Task description: Give back exactly the first lines of the entries below, through the line with "The width and height of the screenshot is (1568, 729).".

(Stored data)
━━━━━━━━━━
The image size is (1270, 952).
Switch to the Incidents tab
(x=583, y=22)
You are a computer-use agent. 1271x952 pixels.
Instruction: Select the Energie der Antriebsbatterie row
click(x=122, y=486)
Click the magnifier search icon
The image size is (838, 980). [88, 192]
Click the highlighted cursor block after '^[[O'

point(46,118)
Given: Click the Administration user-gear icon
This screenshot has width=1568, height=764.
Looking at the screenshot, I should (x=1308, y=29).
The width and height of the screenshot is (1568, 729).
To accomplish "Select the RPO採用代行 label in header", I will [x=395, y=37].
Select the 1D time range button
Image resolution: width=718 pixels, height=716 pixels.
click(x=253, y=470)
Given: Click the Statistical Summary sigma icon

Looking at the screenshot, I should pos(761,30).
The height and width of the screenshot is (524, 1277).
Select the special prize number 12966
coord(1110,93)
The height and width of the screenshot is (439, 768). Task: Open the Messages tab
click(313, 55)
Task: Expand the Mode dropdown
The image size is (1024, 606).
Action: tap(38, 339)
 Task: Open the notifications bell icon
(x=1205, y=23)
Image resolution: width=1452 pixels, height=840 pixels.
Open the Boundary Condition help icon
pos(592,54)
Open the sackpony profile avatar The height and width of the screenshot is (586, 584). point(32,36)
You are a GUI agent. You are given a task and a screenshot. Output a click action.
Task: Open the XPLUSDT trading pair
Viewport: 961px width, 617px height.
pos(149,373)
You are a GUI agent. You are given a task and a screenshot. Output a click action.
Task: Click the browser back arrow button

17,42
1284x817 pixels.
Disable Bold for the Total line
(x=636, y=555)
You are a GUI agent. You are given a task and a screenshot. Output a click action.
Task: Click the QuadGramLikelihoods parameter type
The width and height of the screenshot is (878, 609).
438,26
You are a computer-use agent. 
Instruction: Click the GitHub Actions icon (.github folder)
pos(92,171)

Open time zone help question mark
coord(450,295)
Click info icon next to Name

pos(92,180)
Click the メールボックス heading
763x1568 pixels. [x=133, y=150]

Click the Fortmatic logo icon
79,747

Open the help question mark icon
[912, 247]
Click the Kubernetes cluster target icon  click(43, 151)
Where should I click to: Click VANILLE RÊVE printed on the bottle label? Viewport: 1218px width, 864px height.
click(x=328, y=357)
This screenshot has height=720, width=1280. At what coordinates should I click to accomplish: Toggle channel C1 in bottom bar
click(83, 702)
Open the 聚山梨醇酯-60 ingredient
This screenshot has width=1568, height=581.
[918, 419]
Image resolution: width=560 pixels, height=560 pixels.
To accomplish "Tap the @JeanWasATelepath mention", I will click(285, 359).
━━━━━━━━━━
Written solution:
The image size is (1270, 952).
Switch to the Incidents tab
(x=583, y=22)
You are a computer-use agent. 1271x952 pixels.
Instruction: Select the Energie der Antriebsbatterie row
click(x=122, y=486)
Click the magnifier search icon
The image size is (838, 980). [88, 192]
Click the highlighted cursor block after '^[[O'

point(46,118)
Given: Click the Administration user-gear icon
This screenshot has width=1568, height=764.
Looking at the screenshot, I should (x=1308, y=29).
The width and height of the screenshot is (1568, 729).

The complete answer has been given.